Vestire l'Architettura e la Pittura (Dressing Architecture and Painting)
As the official D&G website tells us, creating a garment is a lot like building a house: an architect begins with sketches to define shapes and volumes, just as a designer does when outlining the lines of a dress. In this refined interplay between Haute Couture, interior design, and Italian architecture, visitors step into a room that holds pieces inspired by the masters of Italian art. To create an even more magical atmosphere, frescoes of Palazzo Farnese in Rome (painted by Annibale Carracci at the close of the 16th century) are projected and brought to life, further celebrating Italian art.
Through these Haute Couture creations, the designers’ admiration for Italian Renaissance and Baroque masters such as Botticelli, Caravaggio, Raffaello, Leonardo da Vinci, Giorgione is unmistakable. Their influence flows through embroidered brushstrokes, rich palettes, and silhouettes that feel like wearable altarpieces. Each gown recalls their works through meticulous design.
L’Opera (The Opera)
Shaped by the drama of opera and ballet, every garment in this room becomes a living artwork, embodying a deep devotion to timeless elegance. The theatricality of this room acts as a stage for the garments presented. The pieces are arranged around a lavishly set dining table – echoing another theme close to the designers’ hearts: the joy of food and the spirit of community (essential expressions of Italian culture and the roots of Italian identity.)

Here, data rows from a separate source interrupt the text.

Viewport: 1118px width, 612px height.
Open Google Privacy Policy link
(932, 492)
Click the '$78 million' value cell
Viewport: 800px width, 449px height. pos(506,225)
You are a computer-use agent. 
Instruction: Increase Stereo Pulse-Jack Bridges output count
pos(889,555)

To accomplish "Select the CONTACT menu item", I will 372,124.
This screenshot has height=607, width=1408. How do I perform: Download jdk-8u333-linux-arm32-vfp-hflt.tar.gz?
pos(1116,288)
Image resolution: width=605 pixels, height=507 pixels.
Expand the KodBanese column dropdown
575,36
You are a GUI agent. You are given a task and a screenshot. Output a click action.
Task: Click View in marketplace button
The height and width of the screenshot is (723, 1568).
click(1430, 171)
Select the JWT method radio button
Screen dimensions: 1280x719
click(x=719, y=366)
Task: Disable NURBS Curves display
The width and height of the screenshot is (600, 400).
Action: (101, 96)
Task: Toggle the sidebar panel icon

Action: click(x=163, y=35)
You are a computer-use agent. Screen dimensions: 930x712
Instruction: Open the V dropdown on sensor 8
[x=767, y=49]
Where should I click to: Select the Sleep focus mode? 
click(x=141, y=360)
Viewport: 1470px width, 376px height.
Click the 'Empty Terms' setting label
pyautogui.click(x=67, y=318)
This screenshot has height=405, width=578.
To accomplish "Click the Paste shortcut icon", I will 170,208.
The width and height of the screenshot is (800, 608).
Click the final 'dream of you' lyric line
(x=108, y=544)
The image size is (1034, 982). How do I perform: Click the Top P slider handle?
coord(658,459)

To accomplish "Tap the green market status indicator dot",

Among the designers’ favourite female characters of the Italian opera are Giuseppe Verdi’s La Traviata and Attila, as well as Pietro Mascagni’s Cavalleria Rusticana.
At the heart of this section stands a breathtaking macramé lace gown, built on a basket-shaped frame with a corseted bodice, crowned with delicate gold filigree, and veiled in tulle edged with lace appliqués. Chosen as the emblem of the exhibition, this dress recalls the figure of the Madonnina, who presides over the highest spire of Milan’s Cathedral. A personal tribute to Milan, the city where every design is not only imagined, but brought to life by the hands of their skilled artisans.
What are you waiting for? Book the Flight. Pack a Fan. Be extravagant.
This isn’t just fashion. It’s an act of cultural devotion. It’s a celebration of identity, of artistry, and of the unapologetic beauty of being too much. From corseted angels to cross-stitched masterpieces, D&G remind us that fashion isn’t just what you wear – it's what raised you, what you inherit, what you love.
And if, like the designers, baroque details and dramatic flair are your birthright, then this exhibit is your holy land.
Free your inner diva. She’s got heritage to reclaim.